Caught in the middle, the Director turned back on the a11y QA team to try and discredit us with weird and wonderful lies, and blocking our reports from reaching the eyes of Product Owners. I sat in never ending meetings to challenge statements like “why should we follow WCAG? We should follow our own accessibility rules”. It ended up getting to truely corporate-psychopath levels of toxic behaviour. The product is launching inaccessible.

I guess this speaks more to the internal culture at my company but is perhaps a reminder that when a company launches an inaccessible product after declaring they are all about accessibility – there may have been an a11y caught in the middle trying to fight the good fight.

Anon; . Permalink
Reply

As a design engineer, I’ve seen this Jekyll/Hyde scenario play out at a few places I’ve worked. I’ve always seen it as, Product and stakeholders don’t want to seem like bad guys so they say, Of course we want accessible apps – it’s the right thing to do! but when it comes to putting their money where their mouth is, We have a tight deadline and it’s OK to not release a final product – we’re agile! We’ll tackle accessibility in the next sprint/as part of tech debt (this never happens).

As an engineer, it’s often hard to know if a company truly cares about a11y or not. So much of it’s usually lip service. And I’ve tried to build accessible work, but it’s hard to do when a stakeholder’s demanding custom dropdowns and the like ASAP, a11y be damned. How do you navigate that?
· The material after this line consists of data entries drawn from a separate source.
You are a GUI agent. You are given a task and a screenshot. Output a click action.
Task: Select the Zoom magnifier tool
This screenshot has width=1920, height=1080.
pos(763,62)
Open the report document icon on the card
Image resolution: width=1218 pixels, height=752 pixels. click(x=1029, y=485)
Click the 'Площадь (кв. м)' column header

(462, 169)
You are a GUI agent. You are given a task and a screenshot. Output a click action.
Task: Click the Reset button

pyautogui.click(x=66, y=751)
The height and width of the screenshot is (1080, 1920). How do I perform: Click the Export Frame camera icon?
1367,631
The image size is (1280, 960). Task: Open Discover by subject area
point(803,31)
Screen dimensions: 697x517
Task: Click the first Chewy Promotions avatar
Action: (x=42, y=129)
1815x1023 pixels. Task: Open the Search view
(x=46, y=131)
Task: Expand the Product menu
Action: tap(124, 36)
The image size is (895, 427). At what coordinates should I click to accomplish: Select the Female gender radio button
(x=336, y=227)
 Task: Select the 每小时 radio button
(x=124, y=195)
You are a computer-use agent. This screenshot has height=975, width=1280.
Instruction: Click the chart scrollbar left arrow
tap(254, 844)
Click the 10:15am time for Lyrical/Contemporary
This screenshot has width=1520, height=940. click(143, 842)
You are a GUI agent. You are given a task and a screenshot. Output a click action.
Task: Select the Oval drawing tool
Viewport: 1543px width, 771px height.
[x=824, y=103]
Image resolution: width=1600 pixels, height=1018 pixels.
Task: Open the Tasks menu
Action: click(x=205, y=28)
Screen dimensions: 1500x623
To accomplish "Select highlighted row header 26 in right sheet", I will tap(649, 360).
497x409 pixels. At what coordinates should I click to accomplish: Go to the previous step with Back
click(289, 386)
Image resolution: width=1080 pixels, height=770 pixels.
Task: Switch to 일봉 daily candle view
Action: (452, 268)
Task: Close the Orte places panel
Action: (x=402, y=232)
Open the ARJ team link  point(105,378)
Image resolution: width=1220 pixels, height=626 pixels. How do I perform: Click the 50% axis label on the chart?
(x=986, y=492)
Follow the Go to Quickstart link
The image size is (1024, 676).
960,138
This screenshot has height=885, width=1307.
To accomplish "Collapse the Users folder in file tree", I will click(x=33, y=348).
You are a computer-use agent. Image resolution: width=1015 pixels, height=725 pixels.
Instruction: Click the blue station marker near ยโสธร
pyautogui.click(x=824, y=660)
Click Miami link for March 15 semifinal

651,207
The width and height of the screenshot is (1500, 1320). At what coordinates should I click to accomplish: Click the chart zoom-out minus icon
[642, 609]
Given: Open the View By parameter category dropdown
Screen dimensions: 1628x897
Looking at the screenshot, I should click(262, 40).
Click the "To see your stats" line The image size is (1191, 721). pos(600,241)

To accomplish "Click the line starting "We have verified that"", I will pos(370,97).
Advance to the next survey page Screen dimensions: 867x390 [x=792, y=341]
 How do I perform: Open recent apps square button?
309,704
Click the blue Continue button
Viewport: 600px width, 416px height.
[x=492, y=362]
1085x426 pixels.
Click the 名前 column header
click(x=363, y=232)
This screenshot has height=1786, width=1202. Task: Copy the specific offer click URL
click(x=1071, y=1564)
In response to Anon. Reply

There is no single good answer to that question. It depends on the constraints of technology decisions, process, personalities, support, power dynamics, and so much more.

Sometimes it is a guerilla fight — identify accessibility bugs or fixes that map to a stakeholder directly but without noting them as accessibility fixes; create an “accessibility” tag in public repos and assign it; write CSS that relies on proper markup and/or ARIA use for states and properties; document WCAG violations in internal correspondence as a CYA for later leveraging when a complaint comes in (and, if it goes south, legal discovery); find an ally somewhere in the org; work questions into the interview process that can indicate if someone cares; etc.